[LSF/MM/BPF TOPIC] Beyond 2MB: Why Terabyte-Scale Machines Need 1GB Transparent Huge Pages

linux-mm.kvack.org archive mirror
 help / color / mirror / Atom feed

From: Usama Arif <usama.arif@linux.dev>
To: David Hildenbrand <david@kernel.org>,
	"willy@infradead.org" <willy@infradead.org>,
	Lorenzo Stoakes <lorenzo.stoakes@oracle.com>,
	Zi Yan <ziy@nvidia.com>,
	Andrew Morton <akpm@linux-foundation.org>,
	lsf-pc@lists.linux-foundation.org,
	"linux-mm@kvack.org" <linux-mm@kvack.org>
Cc: Johannes Weiner <hannes@cmpxchg.org>,
	"riel@surriel.com" <riel@surriel.com>,
	Shakeel Butt <shakeel.butt@linux.dev>,
	Kiryl Shutsemau <kas@kernel.org>, Barry Song <baohua@kernel.org>,
	Dev Jain <dev.jain@arm.com>,
	Baolin Wang <baolin.wang@linux.alibaba.com>,
	Nico Pache <npache@redhat.com>,
	"Liam R . Howlett" <Liam.Howlett@oracle.com>,
	Ryan Roberts <ryan.roberts@arm.com>,
	Vlastimil Babka <vbabka@suse.cz>,
	Lance Yang <lance.yang@linux.dev>,
	Frank van der Linden <fvdl@google.com>
Subject: [LSF/MM/BPF TOPIC] Beyond 2MB: Why Terabyte-Scale Machines Need 1GB Transparent Huge Pages
Date: Thu, 19 Feb 2026 15:53:35 +0000	[thread overview]
Message-ID: <540c5c13-9cfb-44ea-b18f-8e4abff30a01@linux.dev> (raw)

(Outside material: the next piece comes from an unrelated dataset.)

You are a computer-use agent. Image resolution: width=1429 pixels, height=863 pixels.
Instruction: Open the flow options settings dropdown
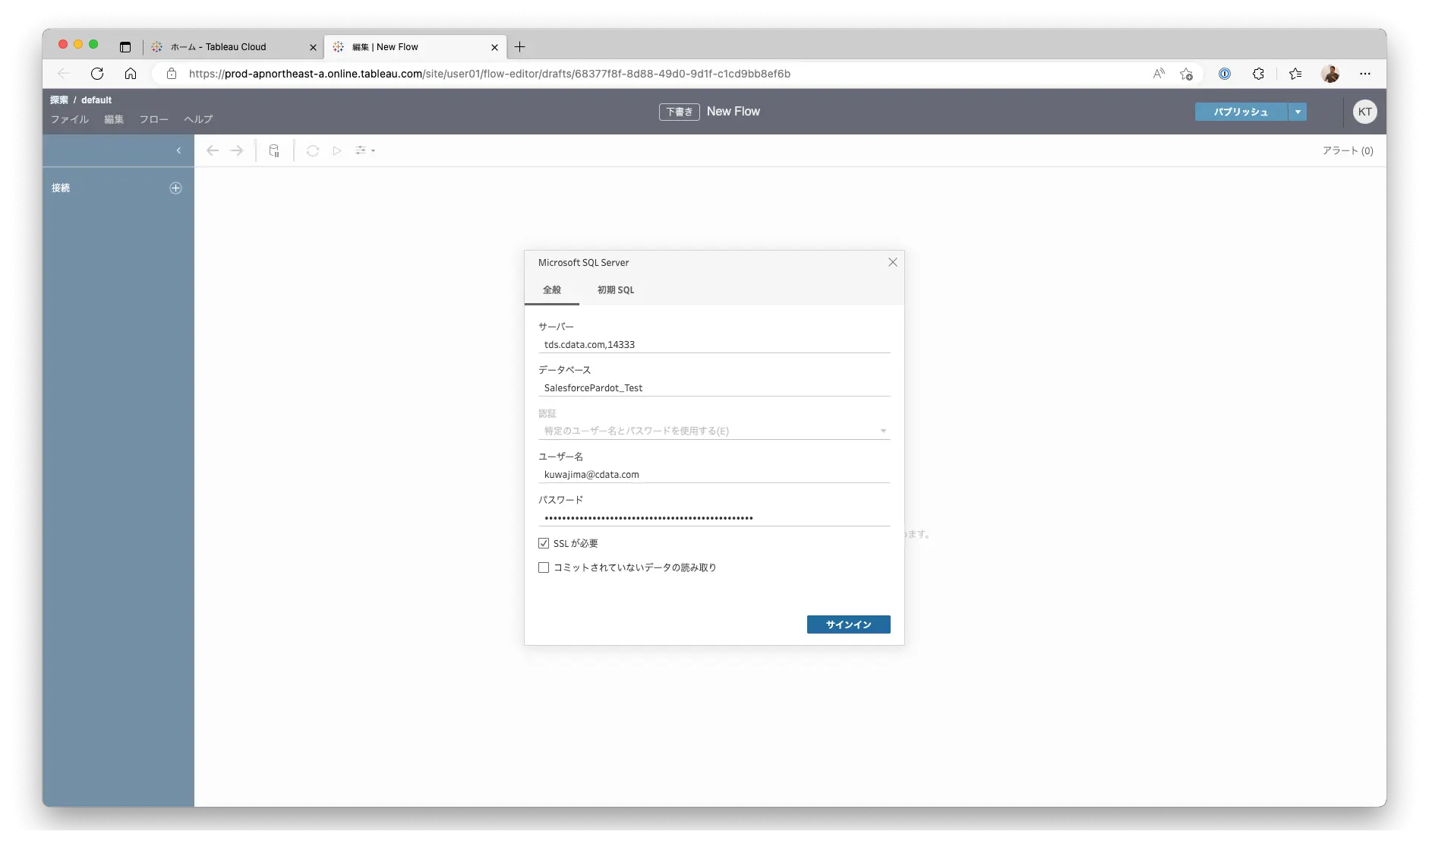[x=365, y=150]
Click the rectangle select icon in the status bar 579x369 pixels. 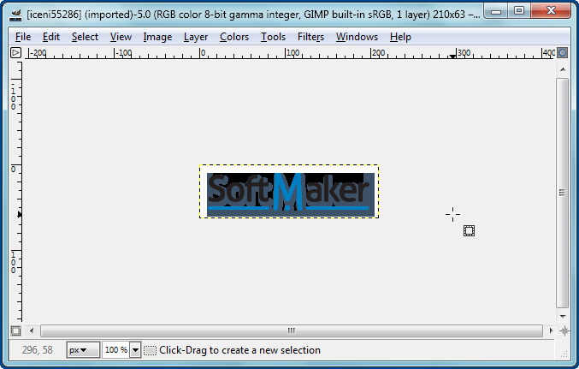coord(151,350)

When 2M THPs were introduced, the new server hardware coming out had memory in
the scale of low hunderds of gigabytes. Today, modern server hardware ship with
several terabytes of memory. This is widely available at all hyperscalers (AWS,
Azure, GCP, Meta, Oracle, etc).
While 2MB THP have mitigated some scalability bottlenecks, they are no longer
"huge" in the context of terabyte-scale memory. There are concrete scalability
walls that large-memory machines hit today. This includes LRU lock contention,
zone lock contention when missing PCP cache at allocation, extremely low TLB
coverage, amount of page tables used...

1G THPs come with their own set of challenges, more difficult to allocate, higher
compaction times…

Why 1G THP over hugetlbfs?
==========================

As mentioned in the RFC for 1G THPs[1] while hugetlbfs provides 1GB huge pages
today, it has significant limitations that make it unsuitable for many workloads.

The classic hugetlb user is a dedicated machine running a dedicated HPC workload.
This approach just doesnt work when you run a multitude of general-purpose workloads
co-located on the same host. Enlightening every one of these workloads to use
hugetlbfs is impractical -- it requires application-level changes, explicit mmap
flags, filesystem mounts, and per-workload capacity planning. Sharing a host
between hugetlbfs consumers and regular workloads is equally difficult because
hugetlb's static reservation model locks memory away from the rest of the
system. In a multi-tenant environment where workloads are constantly being
scheduled, resized, and migrated, this rigidity is a serious operational burden.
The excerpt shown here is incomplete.